II. CSV Data Exchange.

  1. Data Export: Prepare dataset customer data in a form of CSV file containing:
    • User ID
    • Email
    • Registration IP address
    • Phone number (if available)
  2. Data Submission: Provide this CSV to the solution provider for analysis.
  3. Testing: Conduct test by comparing the solution provider’s results with actual user behavior based on the User ID.

Expected Outcome:

  • Generate a comprehensive UserID-based report for part of existing codebase

III. Workers integration

  1. Installation: create custom CloudFlare Workers script, that can process request data.
  2. all next steps the same, as for GTM integration This method requires much more efforts from our side and should be avoided.

IV. Measure success.

We will attach some value to each bad agent that passed our mitigation system, for example 100usd. As an example, if we have 50 bad agents, and 30 of them will be blocked the outcome will be like that:

30 bad agents * 100 usd = 3000 usd

This is our gaining from blocking bad agents.

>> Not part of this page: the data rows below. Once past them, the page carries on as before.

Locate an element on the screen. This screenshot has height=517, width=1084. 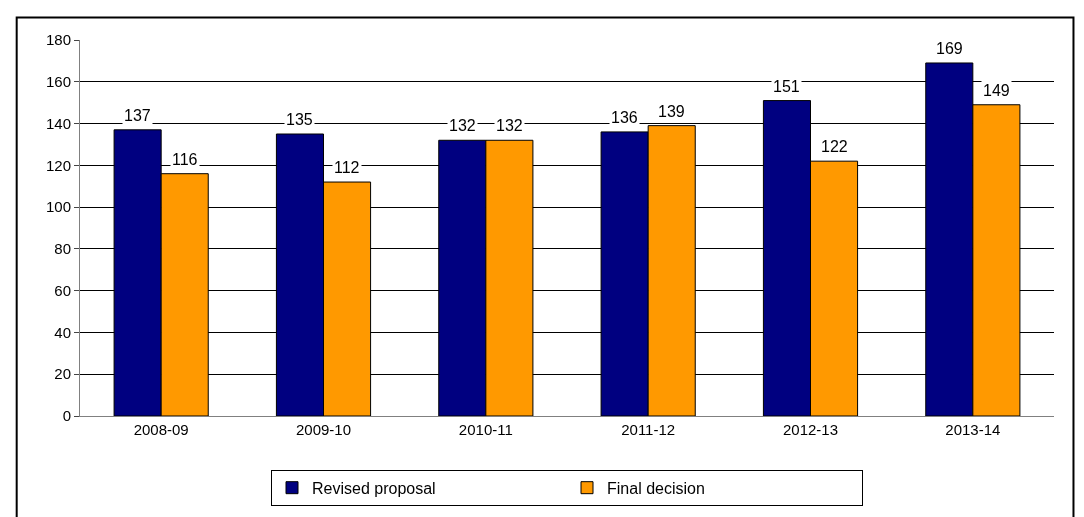
data-label: 135 is located at coordinates (300, 120).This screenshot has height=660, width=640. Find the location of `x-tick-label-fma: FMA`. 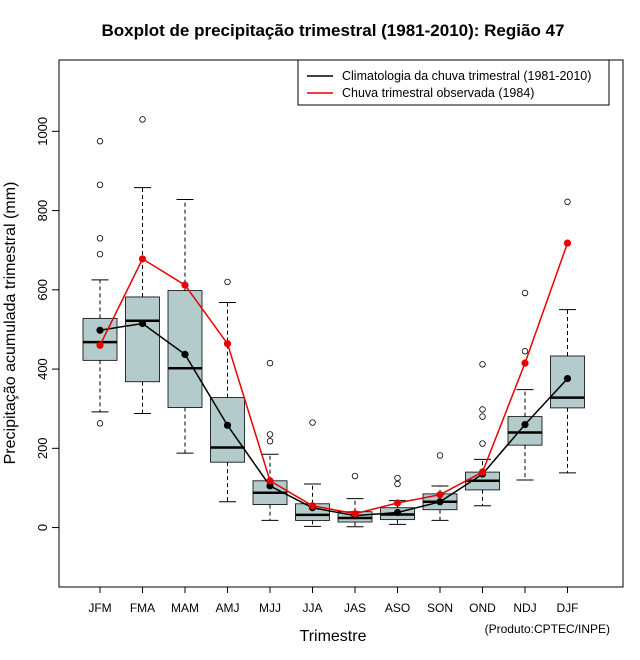

x-tick-label-fma: FMA is located at coordinates (142, 608).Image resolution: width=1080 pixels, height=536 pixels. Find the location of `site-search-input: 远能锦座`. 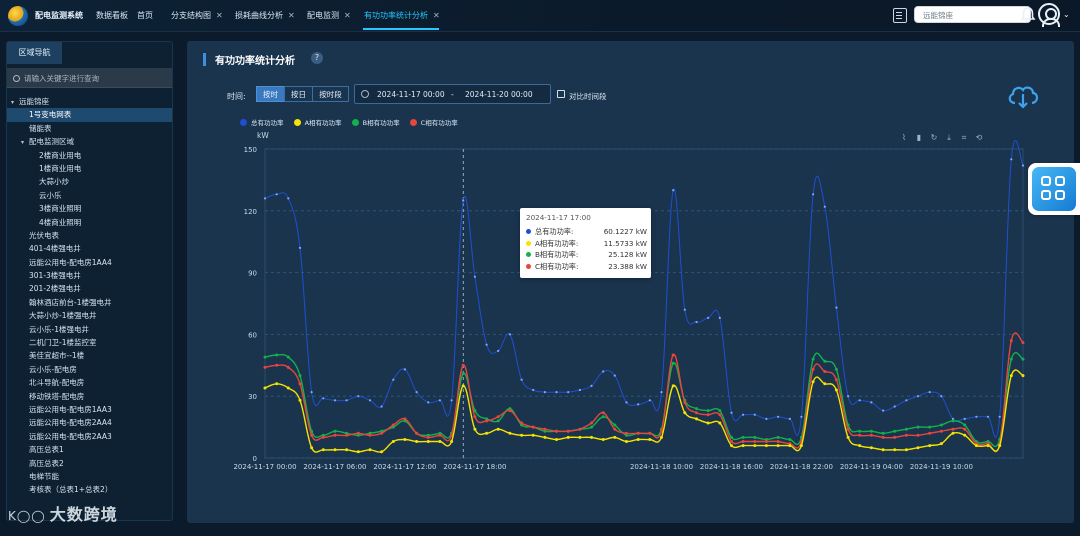

site-search-input: 远能锦座 is located at coordinates (972, 14).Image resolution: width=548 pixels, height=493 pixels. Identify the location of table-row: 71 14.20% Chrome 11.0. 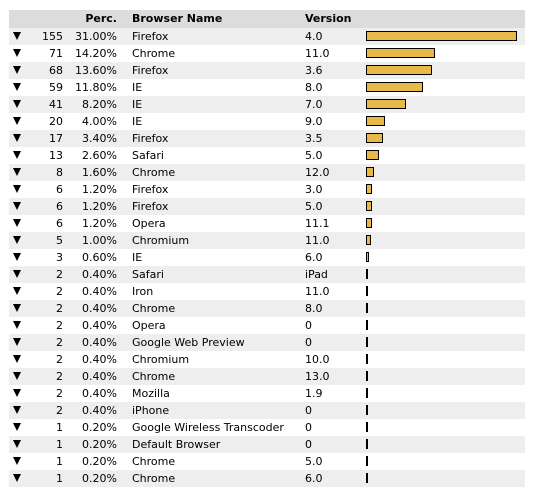
(267, 54). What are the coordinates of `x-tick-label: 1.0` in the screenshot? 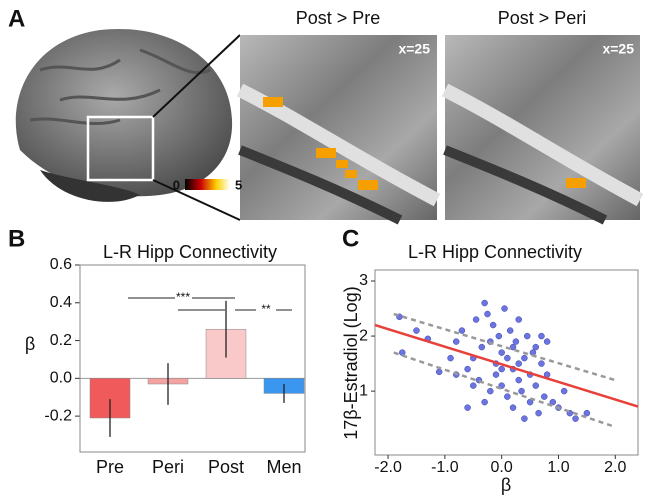 It's located at (558, 468).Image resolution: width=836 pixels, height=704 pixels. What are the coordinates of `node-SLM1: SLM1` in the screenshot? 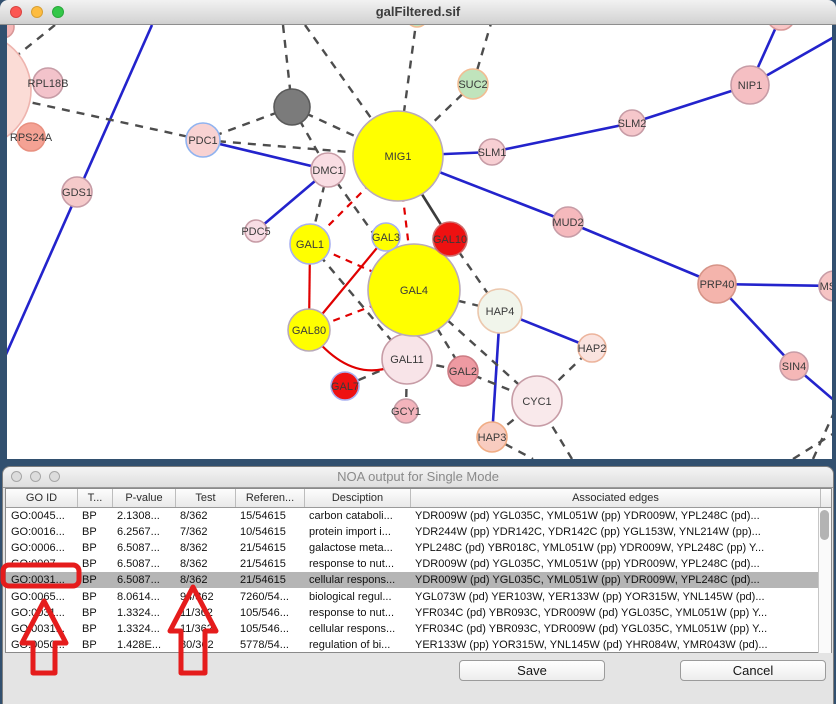 It's located at (492, 152).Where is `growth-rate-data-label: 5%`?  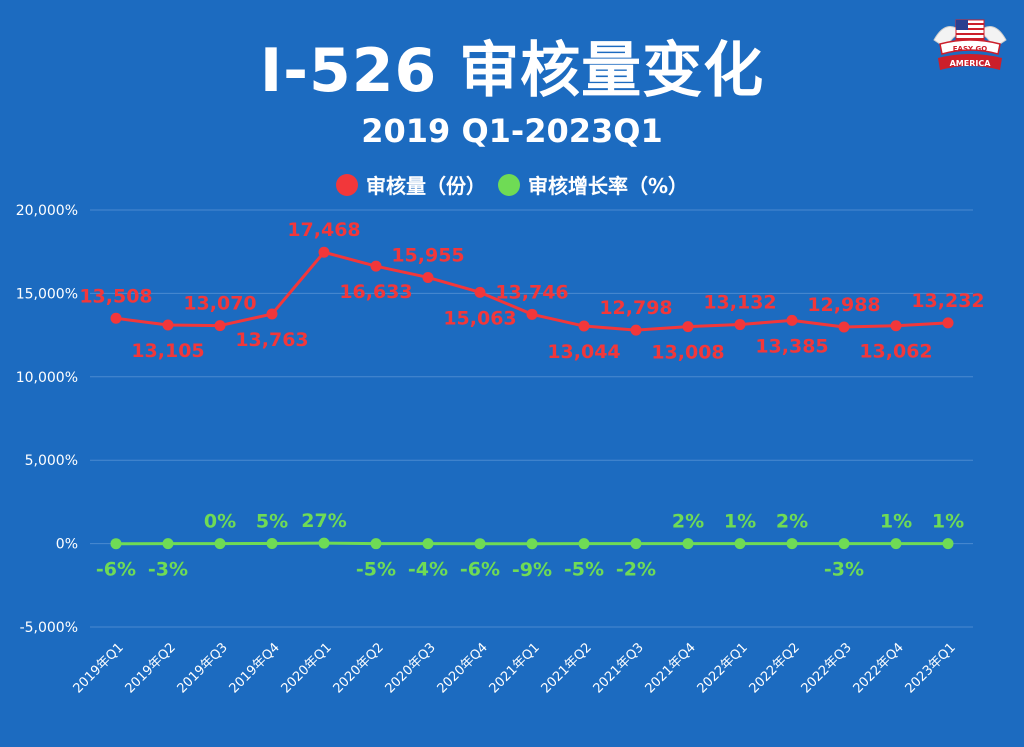 growth-rate-data-label: 5% is located at coordinates (272, 522).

Also, we have a value for each customer, that we mark as bad agent. We can multiply amount of false positive cases on revenue that we gain from that users. Like:

20 false positive users * 80 usd = 1600 usd

This is our loses from blocking bad agents.

If we gain more than lose — the MVP is successful.

The actual cost of bad agent is differing on different products. It's less for Turkey oriented product, but more for Russian market oriented product.